_Materials provided_:
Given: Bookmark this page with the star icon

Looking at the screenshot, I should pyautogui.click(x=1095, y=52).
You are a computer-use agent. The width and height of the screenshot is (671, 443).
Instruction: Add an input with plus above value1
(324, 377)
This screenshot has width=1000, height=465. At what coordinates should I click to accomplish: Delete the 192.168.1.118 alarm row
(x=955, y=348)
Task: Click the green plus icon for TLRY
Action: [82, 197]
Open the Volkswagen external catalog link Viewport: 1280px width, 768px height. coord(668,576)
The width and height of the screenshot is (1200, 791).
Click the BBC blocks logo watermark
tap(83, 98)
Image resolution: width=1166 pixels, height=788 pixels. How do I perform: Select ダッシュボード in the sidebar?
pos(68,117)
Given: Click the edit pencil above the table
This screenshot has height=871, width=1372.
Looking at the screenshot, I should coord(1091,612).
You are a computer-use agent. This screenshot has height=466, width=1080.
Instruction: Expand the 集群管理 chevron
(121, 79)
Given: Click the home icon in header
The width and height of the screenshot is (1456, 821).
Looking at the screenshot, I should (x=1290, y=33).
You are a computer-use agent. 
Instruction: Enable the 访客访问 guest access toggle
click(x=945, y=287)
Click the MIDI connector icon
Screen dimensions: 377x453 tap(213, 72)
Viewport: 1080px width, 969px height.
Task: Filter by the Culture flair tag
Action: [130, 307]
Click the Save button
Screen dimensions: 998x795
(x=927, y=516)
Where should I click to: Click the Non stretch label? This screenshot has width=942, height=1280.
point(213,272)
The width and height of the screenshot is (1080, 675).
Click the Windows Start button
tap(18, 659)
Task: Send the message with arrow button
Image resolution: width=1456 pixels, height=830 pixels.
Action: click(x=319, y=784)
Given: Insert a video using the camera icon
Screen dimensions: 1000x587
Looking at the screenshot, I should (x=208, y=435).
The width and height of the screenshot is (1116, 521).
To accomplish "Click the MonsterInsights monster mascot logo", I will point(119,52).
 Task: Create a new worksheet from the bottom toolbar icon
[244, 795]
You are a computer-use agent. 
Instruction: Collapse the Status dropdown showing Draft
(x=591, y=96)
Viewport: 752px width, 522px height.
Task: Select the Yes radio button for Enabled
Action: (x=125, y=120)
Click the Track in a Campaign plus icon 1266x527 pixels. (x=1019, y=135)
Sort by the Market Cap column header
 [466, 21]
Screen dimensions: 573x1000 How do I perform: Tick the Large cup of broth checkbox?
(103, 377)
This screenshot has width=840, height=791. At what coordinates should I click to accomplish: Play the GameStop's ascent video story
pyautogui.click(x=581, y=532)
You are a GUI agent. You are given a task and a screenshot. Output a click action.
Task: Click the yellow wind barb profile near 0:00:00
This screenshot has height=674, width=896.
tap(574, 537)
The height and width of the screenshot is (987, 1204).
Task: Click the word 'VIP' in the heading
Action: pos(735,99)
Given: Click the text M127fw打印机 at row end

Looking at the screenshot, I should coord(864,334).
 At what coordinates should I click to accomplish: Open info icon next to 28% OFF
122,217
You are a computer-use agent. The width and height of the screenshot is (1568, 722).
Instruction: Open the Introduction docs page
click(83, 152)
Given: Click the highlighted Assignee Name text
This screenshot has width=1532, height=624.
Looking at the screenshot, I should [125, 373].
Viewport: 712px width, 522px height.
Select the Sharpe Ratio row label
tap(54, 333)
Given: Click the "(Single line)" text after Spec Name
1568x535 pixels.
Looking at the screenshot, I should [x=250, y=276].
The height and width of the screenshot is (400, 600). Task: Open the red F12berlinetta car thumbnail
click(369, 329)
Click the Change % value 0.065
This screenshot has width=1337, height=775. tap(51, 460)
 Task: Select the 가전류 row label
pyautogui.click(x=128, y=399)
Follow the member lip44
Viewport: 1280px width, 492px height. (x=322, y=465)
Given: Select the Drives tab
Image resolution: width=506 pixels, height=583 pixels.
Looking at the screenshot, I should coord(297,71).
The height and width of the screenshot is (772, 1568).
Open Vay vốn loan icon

_What you will do_:
Render every line of the records above as a Markdown table with the columns "No." and "Text", numbering each row and leaving out the blank lines.

_Written solution_:
| No. | Text |
|---|---|
| 1 | Given: Bookmark this page with the star icon |
| 2 | Looking at the screenshot, I should pyautogui.click(x=1095, y=52). |
| 3 | You are a computer-use agent. The width and height of the screenshot is (671, 443). |
| 4 | Instruction: Add an input with plus above value1 |
| 5 | (324, 377) |
| 6 | This screenshot has width=1000, height=465. At what coordinates should I click to accomplish: Delete the 192.168.1.118 alarm row |
| 7 | (x=955, y=348) |
| 8 | Task: Click the green plus icon for TLRY |
| 9 | Action: [82, 197] |
| 10 | Open the Volkswagen external catalog link Viewport: 1280px width, 768px height. coord(668,576) |
| 11 | The width and height of the screenshot is (1200, 791). |
| 12 | Click the BBC blocks logo watermark |
| 13 | tap(83, 98) |
| 14 | Image resolution: width=1166 pixels, height=788 pixels. How do I perform: Select ダッシュボード in the sidebar? |
| 15 | pos(68,117) |
| 16 | Given: Click the edit pencil above the table |
| 17 | This screenshot has height=871, width=1372. |
| 18 | Looking at the screenshot, I should coord(1091,612). |
| 19 | You are a computer-use agent. This screenshot has height=466, width=1080. |
| 20 | Instruction: Expand the 集群管理 chevron |
| 21 | (121, 79) |
| 22 | Given: Click the home icon in header |
| 23 | The width and height of the screenshot is (1456, 821). |
| 24 | Looking at the screenshot, I should (x=1290, y=33). |
| 25 | You are a computer-use agent.  |
| 26 | Instruction: Enable the 访客访问 guest access toggle |
| 27 | click(x=945, y=287) |
| 28 | Click the MIDI connector icon |
| 29 | Screen dimensions: 377x453 tap(213, 72) |
| 30 | Viewport: 1080px width, 969px height. |
| 31 | Task: Filter by the Culture flair tag |
| 32 | Action: [130, 307] |
| 33 | Click the Save button |
| 34 | Screen dimensions: 998x795 |
| 35 | (x=927, y=516) |
| 36 | Where should I click to: Click the Non stretch label? This screenshot has width=942, height=1280. |
| 37 | point(213,272) |
| 38 | The width and height of the screenshot is (1080, 675). |
| 39 | Click the Windows Start button |
| 40 | tap(18, 659) |
| 41 | Task: Send the message with arrow button |
| 42 | Image resolution: width=1456 pixels, height=830 pixels. |
| 43 | Action: click(x=319, y=784) |
| 44 | Given: Insert a video using the camera icon |
| 45 | Screen dimensions: 1000x587 |
| 46 | Looking at the screenshot, I should (x=208, y=435). |
| 47 | The width and height of the screenshot is (1116, 521). |
| 48 | To accomplish "Click the MonsterInsights monster mascot logo", I will point(119,52). |
| 49 |  Task: Create a new worksheet from the bottom toolbar icon |
| 50 | [244, 795] |
| 51 | You are a computer-use agent.  |
| 52 | Instruction: Collapse the Status dropdown showing Draft |
| 53 | (x=591, y=96) |
| 54 | Viewport: 752px width, 522px height. |
| 55 | Task: Select the Yes radio button for Enabled |
| 56 | Action: (x=125, y=120) |
| 57 | Click the Track in a Campaign plus icon 1266x527 pixels. (x=1019, y=135) |
| 58 | Sort by the Market Cap column header |
| 59 |  [466, 21] |
| 60 | Screen dimensions: 573x1000 How do I perform: Tick the Large cup of broth checkbox? |
| 61 | (103, 377) |
| 62 | This screenshot has width=840, height=791. At what coordinates should I click to accomplish: Play the GameStop's ascent video story |
| 63 | pyautogui.click(x=581, y=532) |
| 64 | You are a GUI agent. You are given a task and a screenshot. Output a click action. |
| 65 | Task: Click the yellow wind barb profile near 0:00:00 |
| 66 | This screenshot has height=674, width=896. |
| 67 | tap(574, 537) |
| 68 | The height and width of the screenshot is (987, 1204). |
| 69 | Task: Click the word 'VIP' in the heading |
| 70 | Action: pos(735,99) |
| 71 | Given: Click the text M127fw打印机 at row end |
| 72 | Looking at the screenshot, I should coord(864,334). |
| 73 |  At what coordinates should I click to accomplish: Open info icon next to 28% OFF |
| 74 | 122,217 |
| 75 | You are a computer-use agent. The width and height of the screenshot is (1568, 722). |
| 76 | Instruction: Open the Introduction docs page |
| 77 | click(83, 152) |
| 78 | Given: Click the highlighted Assignee Name text |
| 79 | This screenshot has width=1532, height=624. |
| 80 | Looking at the screenshot, I should [125, 373]. |
| 81 | Viewport: 712px width, 522px height. |
| 82 | Select the Sharpe Ratio row label |
| 83 | tap(54, 333) |
| 84 | Given: Click the "(Single line)" text after Spec Name |
| 85 | 1568x535 pixels. |
| 86 | Looking at the screenshot, I should [x=250, y=276]. |
| 87 | The height and width of the screenshot is (400, 600). Task: Open the red F12berlinetta car thumbnail |
| 88 | click(369, 329) |
| 89 | Click the Change % value 0.065 |
| 90 | This screenshot has width=1337, height=775. tap(51, 460) |
| 91 |  Task: Select the 가전류 row label |
| 92 | pyautogui.click(x=128, y=399) |
| 93 | Follow the member lip44 |
| 94 | Viewport: 1280px width, 492px height. (x=322, y=465) |
| 95 | Given: Select the Drives tab |
| 96 | Image resolution: width=506 pixels, height=583 pixels. |
| 97 | Looking at the screenshot, I should coord(297,71). |
| 98 | The height and width of the screenshot is (772, 1568). |
| 99 | Open Vay vốn loan icon |